IN THIS LESSON
The balance sheet is an important tool...
…that helps business owners report the financial position of their companies.
Learn to better manage the finances of your business by watching the International Finance Corporation's interactive video on this topic.
Video Transcript:
Welcome to the balance sheet. The balance sheet is an important tool that helps business owners report the financial position of their companies. It's a snapshot of their business at a certain point in time. In this course, you will learn what a balance sheet is and why it's important to your business, what information is included on a balance sheet, the difference between assets, liabilities, and owner equity, and how to get started creating your own balance sheet for your business. A balance sheet helps a business owner report the financial position of his or her company at a certain point in time.
You can use a balance sheet for access to loans, financial analysis, and business projections. On the left side of the balance sheet, sometimes called the debit side, you list all of your assets. Assets are things that the business owns that are used for the company's operations. For instance, you own your refrigerators, shelves, and trucks. You own any current inventory in the store and own any money that you have saved in the bank.
So where did the company get the money to buy these assets? Take a look at the right side of the sheet called the credit side. Here you will find all of the financial sources for the company's assets. Liabilities are sources of money or capital that the business owner may have borrowed from someone else. In this case, the money you borrowed from the bank and some family members are listed as liabilities.
The credit side also includes owner's equity or sources of money or capital that you, the owner, have invested into the business. For instance, when you first opened the business, you invested your own money to get things started. And over the years, you even put money you have made as profit right back into the business. As the name balance sheet suggests, the total value of the business's assets on the debit side must equal the total amount of liabilities and shareholders' equity on the credit side. The two sides must equal each other in order for the balance sheet to balance out.
In other words, total assets equal liabilities plus the owner's equity. For the past three years, you have owned your own corner grocery store. Business has been good, and you think you might expand the store. But before you start investing a lot of money and making big changes, you as the owner want to have a better understanding of the financial condition of the business. What do you own, and what do you owe?
And how much risk could you expose the business to without putting your business in jeopardy? You make a tally of the things that you own. Your refrigerator, shelves, a delivery truck, the money you have in the bank, and so on. Then you calculate how much you owe to the bank and to friends and family members. Finally, in order for you to balance your business, you determine how much of your own money you have put into the business.
This process is essentially what you do when you create a balance sheet for your own business. Let's take a look at an actual balance sheet next. Let's take a closer look at assets or things that you own. There are two types of assets, current assets and fixed assets. Whether we describe an asset as fixed or current depends on how quickly it can be converted to cash.
Cash itself, money in the bank, is the most current or liquid of all assets. When something is liquidated, you sell it for cash. Next comes inventory.

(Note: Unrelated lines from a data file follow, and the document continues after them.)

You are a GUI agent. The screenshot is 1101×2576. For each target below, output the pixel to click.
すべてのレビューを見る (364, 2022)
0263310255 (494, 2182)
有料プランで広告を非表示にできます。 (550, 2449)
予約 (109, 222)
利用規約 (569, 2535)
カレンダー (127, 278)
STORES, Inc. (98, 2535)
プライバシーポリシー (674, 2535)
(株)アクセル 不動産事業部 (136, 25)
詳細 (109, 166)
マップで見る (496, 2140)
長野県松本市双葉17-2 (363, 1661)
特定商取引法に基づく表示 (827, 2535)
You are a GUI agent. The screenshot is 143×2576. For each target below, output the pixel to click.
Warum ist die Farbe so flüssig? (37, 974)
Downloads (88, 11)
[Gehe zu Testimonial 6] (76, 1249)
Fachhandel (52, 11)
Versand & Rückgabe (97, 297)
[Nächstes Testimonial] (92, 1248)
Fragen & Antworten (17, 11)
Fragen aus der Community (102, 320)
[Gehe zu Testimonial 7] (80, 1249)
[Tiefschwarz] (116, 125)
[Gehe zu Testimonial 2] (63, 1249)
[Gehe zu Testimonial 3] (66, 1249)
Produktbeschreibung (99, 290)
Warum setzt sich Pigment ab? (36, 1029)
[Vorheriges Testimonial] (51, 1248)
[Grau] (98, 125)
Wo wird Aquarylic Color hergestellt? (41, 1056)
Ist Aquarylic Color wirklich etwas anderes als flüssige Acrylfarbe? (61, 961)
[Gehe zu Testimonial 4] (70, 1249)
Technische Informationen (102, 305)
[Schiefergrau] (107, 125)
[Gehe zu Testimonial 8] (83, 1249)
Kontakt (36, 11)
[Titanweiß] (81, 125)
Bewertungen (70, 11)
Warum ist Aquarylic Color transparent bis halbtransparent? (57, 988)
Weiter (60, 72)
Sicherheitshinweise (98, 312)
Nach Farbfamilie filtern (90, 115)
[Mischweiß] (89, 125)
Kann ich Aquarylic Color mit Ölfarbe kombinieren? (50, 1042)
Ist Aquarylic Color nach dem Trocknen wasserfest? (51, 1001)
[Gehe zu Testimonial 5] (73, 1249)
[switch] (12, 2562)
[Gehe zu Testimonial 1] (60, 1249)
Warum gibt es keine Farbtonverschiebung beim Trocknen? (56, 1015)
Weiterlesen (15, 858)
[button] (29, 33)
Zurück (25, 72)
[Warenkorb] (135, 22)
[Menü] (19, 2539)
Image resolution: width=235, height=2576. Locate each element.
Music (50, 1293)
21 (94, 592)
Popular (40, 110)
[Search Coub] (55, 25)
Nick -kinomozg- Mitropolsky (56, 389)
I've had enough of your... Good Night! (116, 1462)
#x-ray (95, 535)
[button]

In the case of this company, these are the merchandise and goods in your store that can be sold relatively quickly for cash. Sometimes your clients get goods on credit and only pay every thirty days.
The money owed to you is called accounts receivable, and this is a short term or current asset. Machinery and equipment might take longer to liquidate and turn into cash. If you needed to sell your truck or refrigerators, it might take some time to find a buyer. Assets become more fixed the longer it takes to convert them to cash. For instance, if you owned the store's building, you would have a more fixed asset.
And finally, the most fixed asset of all is land. Land can take time to sell and turn into cash. Assets are usually considered current if held for less than a year, and fixed if they're held for more than a year. Let's go back and take a closer look at the right side of the balance sheet. These are the liabilities.
Liabilities are sources of capital that belong to entities that are not the business owner. Liabilities include short term or current debts with a maturity less than one year, and long term debts with a maturity more than one year. And here's something that may be confusing. Remember the truck? That's an asset on the left side of the balance sheet.
But you took out a long term loan for 3,500 to pay for that truck. The loan appears on the right side as a liability. You might also owe your supplier, and this is called accounts payable and is short term or current liability. You also put down a thousand of your own money to buy the truck, so that appears as owner's equity. There are two types of entries for owner's equity, capital and retained earnings.
Capital is any money that you originally invested in the business, like the down payment on the truck. Retained annual earnings represent any money that you put right back into the business when you make a profit. For instance, when you had a really strong month at the store, you put the money earned into a new produce stand for the front of the store. This entry is called new money and represents retained annual earnings from your profitable business operations. Reviewing the complete and up to date balance sheet gives you an accurate picture of the overall worth and health of the business.
You can see what you own versus what you owe and know how much cash you have in reserve should you go through any slow periods. You can even see what assets can quickly be converted to cash if you need to have more money on hand. Based on the balance sheet, you decide that you're ready to take the next steps towards expanding the business even more. A typical business's balance sheet may be more complicated than the one you created, but this example should give you a good understanding of what a balance sheet includes and how you can use it.